SOURCE TEXT
Re: [Tutor] Using Python to access .txt files stored behind a firewall as .exe files

2017-05-02 Thread Alan Gauld via Tutor
On 02/05/17 19:06, Ian Monat wrote:

> I could give them reasons why .exe files won't work for me but they don't
> really care if I take the data files on their site or not. 

But do they care about their reputation?
The biggest issue here is not the technical one but the security
one, they could be laying themselves open to serious problems
if those exe files are ever tampered with either by a "hacker"
or by a disgruntled employee.

Most large organizations are contemptuous of technical concerns
but brand image is everything!

> That said, I think my plan is to use requests to pull the .exe file down
> and and then try to write a python script to extract the .zip without
> running the .exe. (maybe with pandas?) 

I suspect not with pandas. pandas is a statistical data processing
app and while it can read several file formats I doubt if self
extracting zip files is one of them! I think your best6 bet
is one of the PC zip archivers such as the one mentioned by
Mats, specifically one with a command line interface.

Then use the subprocess module in Python to run the extractor
and finally unzip the 5text file either via Pythons zip module
or via the extractor program again.

Once you have the text file pandas may come into play to load
and analyze the data.

DATA SHOWN
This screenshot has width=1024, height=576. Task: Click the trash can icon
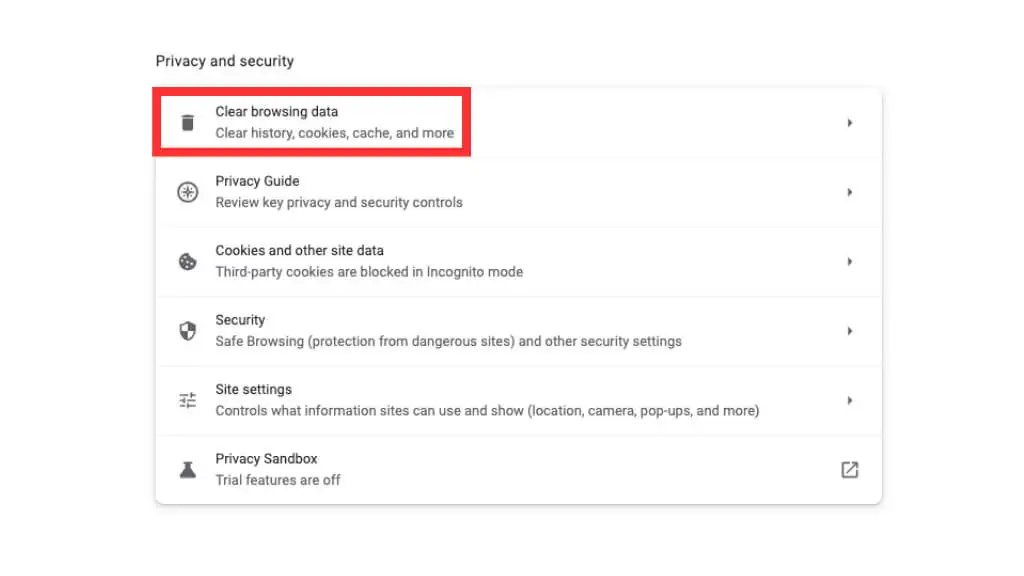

JOB 1
Which Python modules or libraries are named in the forum reply about extracting data from self-extracting .exe files?
JOB 2
Extend the forum reply about extracting data from self-extracting .exe files, starting right after its final sentence.
The lines after the forum reply are separate material, unrelated to it.

EXERCISE RESPONSE 1
requests, pandas, subprocess, zip module

EXERCISE RESPONSE 2
-- 
Alan G
Author of the Learn to Program web site
http://www.alan-g.me.uk/
http://www.amazon.com/author/alan_gauld
Follow my photo-blog on Flickr at:
http://www.flickr.com/photos/alangauldphotos


___
Tutor maillist  -  Tutor@python.org
To unsubscribe or change subscription options:
https://mail.python.org/mailman/listinfo/tutor


Re: [Tutor] Using Python to access .txt files stored behind a firewall as .exe files

2017-05-02 Thread Ian Monat
Hi Steven,

Thanks for your commentary, made me laugh, I wish switching distributors
were that easy.

I could give them reasons why .exe files won't work for me but they don't
really care if I take the data files on their site or not. So I guess to
answer your question, we need them more.

That said, I think my plan is to use requests to pull the .exe file down
and and then try to write a python script to extract the .zip without
running the .exe. (maybe with pandas?) I'm a beginner with python so we'll
see how it goes!

Thanks for your help -Ian

On Tue, May 2, 2017 at 9:44 AM, Steven D'Aprano  wrote:

> On Mon, May 01, 2017 at 10:20:42AM -0700, Ian Monat wrote:
> [...]
> > Then you have you run the .exe which produces a zipped file, and inside
> the
> > zipped file, is the .txt, which what I really want. There's no way the
> > distributor will change anything about how they store files on their
> > website for me.  I've written a script using the requests module but I
> > think a web scraper like Scrapy, Beautiful Soup or Selinium may be
> > required.
> >
> > What would you do?
>
> Find another distributor.
>
> (Its this sort of business to business incompetence that makes me laugh
> when people say that private industry is always more efficient than the
> alternatives. Did I say laugh? I meant cry.)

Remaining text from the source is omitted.